Auf der anderen Seite ist das verwendete 9 mm Geschoss nicht identisch. Die in der deutschen TR vorgeschriebene DM41SR ist aufgrund des Stahlmantels durchaus aggressiver als die im NIJ verwendete 9 mm Patrone.
Ähnlich markant ist auch der Unterschied bei der Schutzklasse 4 im Vergleich zum Level IV des NIJ. Während der Schutzeinschub nach deutscher Richtlinie einem Test mit 3 Schuss aufgesetzt wird, erfordert die US-Norm nur einen einzelnen Schuss. Auch hier verhalten sich die verwendeten Geschosse unterschiedlich.
Die Schutzwesten, die nach der deutschen Richtlinie TR entwickelt und getestet werden, sind mit einer feuchtigkeits- und wasserabweisenden Hülle versiegelt. Im Vergleich zu NIJ wird hier kein Wassertest durchgeführt, die Wasserdichtigkeit wird aber vorgeschrieben.
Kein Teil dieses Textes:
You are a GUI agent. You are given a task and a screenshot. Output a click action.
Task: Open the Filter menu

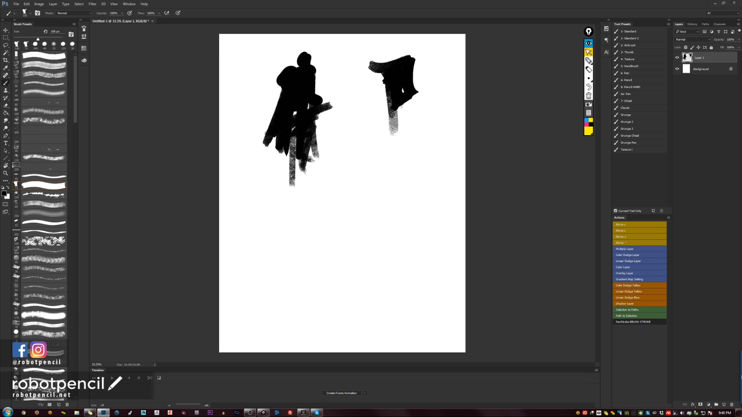(x=92, y=4)
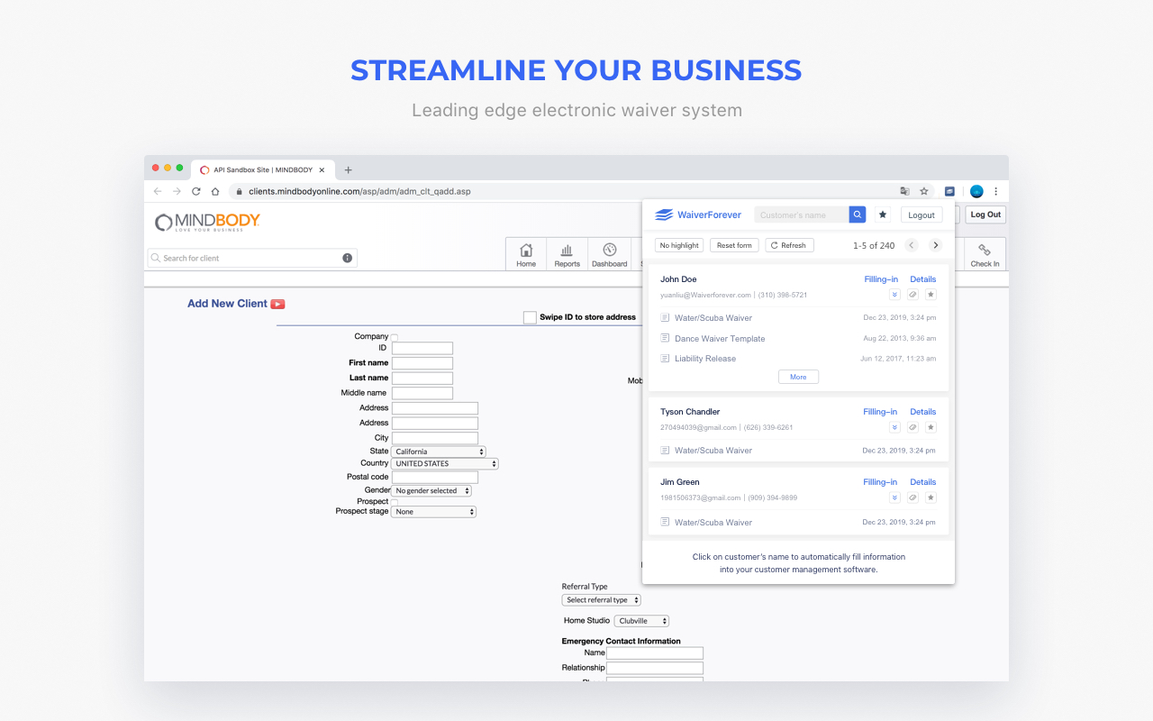Viewport: 1153px width, 721px height.
Task: Check the Prospect checkbox
Action: click(x=394, y=501)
Darüber hinaus müssen die Schutzwesten, die TR entsprechen wollen, eine mindestens 10-jährige Garantie gewährleisten. Das ist bei dem amerikanischen Standard NIJ nicht der Fall.
Zu guter Letzt werden bei TR standardisiert keine Stichschutztests durchgeführt.
Zusammenfassung
Zusammenfassend lässt sich sagen, dass die Technische Richtlinie (TR) mehr Bedrohungsszenarien behandelt, sowohl mit dem aufgesetzten Schuss als auch dem Beschuss mit (Polizei-)Sondergeschossen.
Man unterscheidet je nach Munitionsart und Bedrohungsgrad zwischen den fünf Schutzklassen für die ballistischen Schutzwesten (SK L, SK 1, SK 2, SK 3 und SK 4 – durchschusshemmend) sowie fünf Schutzklassen für die Schutzwesten mit dem Stichschutz (SK L ST, SK 1 ST, SK 2 ST, SK 3 ST und SK 4 ST – durchschuss- und stichschutzhemmend). Nicht selten werden die nicht in den Schutzklassen 1 bis 4 erfasste Kaliber in die nicht existente Schutzklasse „SK1+“ oder „SK 4+“ zugeordnet und unterschiedlich interpretiert.
Die deutsche Richtlinie (TR) wird häufig mit der US-Richtlinie (NIJ) verglichen, obwohl sie sich sehr stark in den Testmethoden, Geschossarten sowie Einteilung in die Schutzklassen unterscheiden. So werden nach der TR u. a. alle Prüfmuster den Verschleiß- und Klimatests unterzogen, jedoch keinen Stichschutztests wie bei der NIJ. Durch das aufwändige Prüfverfahren garantiert der Standard hohe Langlebigkeit und Robustheit der Schutzwesten (10 Jahre Garantie).